(Data entries)
*-*-*
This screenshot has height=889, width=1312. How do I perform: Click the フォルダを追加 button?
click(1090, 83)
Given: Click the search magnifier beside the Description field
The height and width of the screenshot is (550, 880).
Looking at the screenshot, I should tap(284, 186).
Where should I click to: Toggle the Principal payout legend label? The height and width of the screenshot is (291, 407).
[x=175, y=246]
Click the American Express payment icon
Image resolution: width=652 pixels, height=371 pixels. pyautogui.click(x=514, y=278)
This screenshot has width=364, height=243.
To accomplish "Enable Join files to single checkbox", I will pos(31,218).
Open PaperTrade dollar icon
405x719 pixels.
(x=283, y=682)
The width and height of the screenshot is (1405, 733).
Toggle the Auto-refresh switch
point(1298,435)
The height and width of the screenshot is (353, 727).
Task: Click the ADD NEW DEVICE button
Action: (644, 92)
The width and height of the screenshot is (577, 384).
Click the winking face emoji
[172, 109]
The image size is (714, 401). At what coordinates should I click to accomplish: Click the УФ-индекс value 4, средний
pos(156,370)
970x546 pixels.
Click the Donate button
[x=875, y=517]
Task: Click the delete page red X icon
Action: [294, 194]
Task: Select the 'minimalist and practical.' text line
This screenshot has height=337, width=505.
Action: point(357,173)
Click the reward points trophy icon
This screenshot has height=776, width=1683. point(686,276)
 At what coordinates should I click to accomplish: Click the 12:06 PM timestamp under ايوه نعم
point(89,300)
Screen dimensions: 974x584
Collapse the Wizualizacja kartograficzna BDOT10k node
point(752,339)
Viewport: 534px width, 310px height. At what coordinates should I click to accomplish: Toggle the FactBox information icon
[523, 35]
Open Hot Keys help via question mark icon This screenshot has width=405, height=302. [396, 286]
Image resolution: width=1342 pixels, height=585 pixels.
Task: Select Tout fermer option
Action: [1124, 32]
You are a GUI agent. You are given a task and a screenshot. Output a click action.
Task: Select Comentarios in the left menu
*-*-*
What this task involves:
The answer must be a word-for-word restatement of the records.

Written answer:
This screenshot has height=889, width=1312. How do I perform: Click the フォルダを追加 button?
click(1090, 83)
Given: Click the search magnifier beside the Description field
The height and width of the screenshot is (550, 880).
Looking at the screenshot, I should tap(284, 186).
Where should I click to: Toggle the Principal payout legend label? The height and width of the screenshot is (291, 407).
[x=175, y=246]
Click the American Express payment icon
Image resolution: width=652 pixels, height=371 pixels. pyautogui.click(x=514, y=278)
This screenshot has width=364, height=243.
To accomplish "Enable Join files to single checkbox", I will pos(31,218).
Open PaperTrade dollar icon
405x719 pixels.
(x=283, y=682)
The width and height of the screenshot is (1405, 733).
Toggle the Auto-refresh switch
point(1298,435)
The height and width of the screenshot is (353, 727).
Task: Click the ADD NEW DEVICE button
Action: (644, 92)
The width and height of the screenshot is (577, 384).
Click the winking face emoji
[172, 109]
The image size is (714, 401). At what coordinates should I click to accomplish: Click the УФ-индекс value 4, средний
pos(156,370)
970x546 pixels.
Click the Donate button
[x=875, y=517]
Task: Click the delete page red X icon
Action: [294, 194]
Task: Select the 'minimalist and practical.' text line
This screenshot has height=337, width=505.
Action: point(357,173)
Click the reward points trophy icon
This screenshot has height=776, width=1683. point(686,276)
 At what coordinates should I click to accomplish: Click the 12:06 PM timestamp under ايوه نعم
point(89,300)
Screen dimensions: 974x584
Collapse the Wizualizacja kartograficzna BDOT10k node
point(752,339)
Viewport: 534px width, 310px height. At what coordinates should I click to accomplish: Toggle the FactBox information icon
[523, 35]
Open Hot Keys help via question mark icon This screenshot has width=405, height=302. [396, 286]
Image resolution: width=1342 pixels, height=585 pixels.
Task: Select Tout fermer option
Action: [1124, 32]
You are a GUI agent. You are given a task and a screenshot. Output a click action.
Task: Select Comentarios in the left menu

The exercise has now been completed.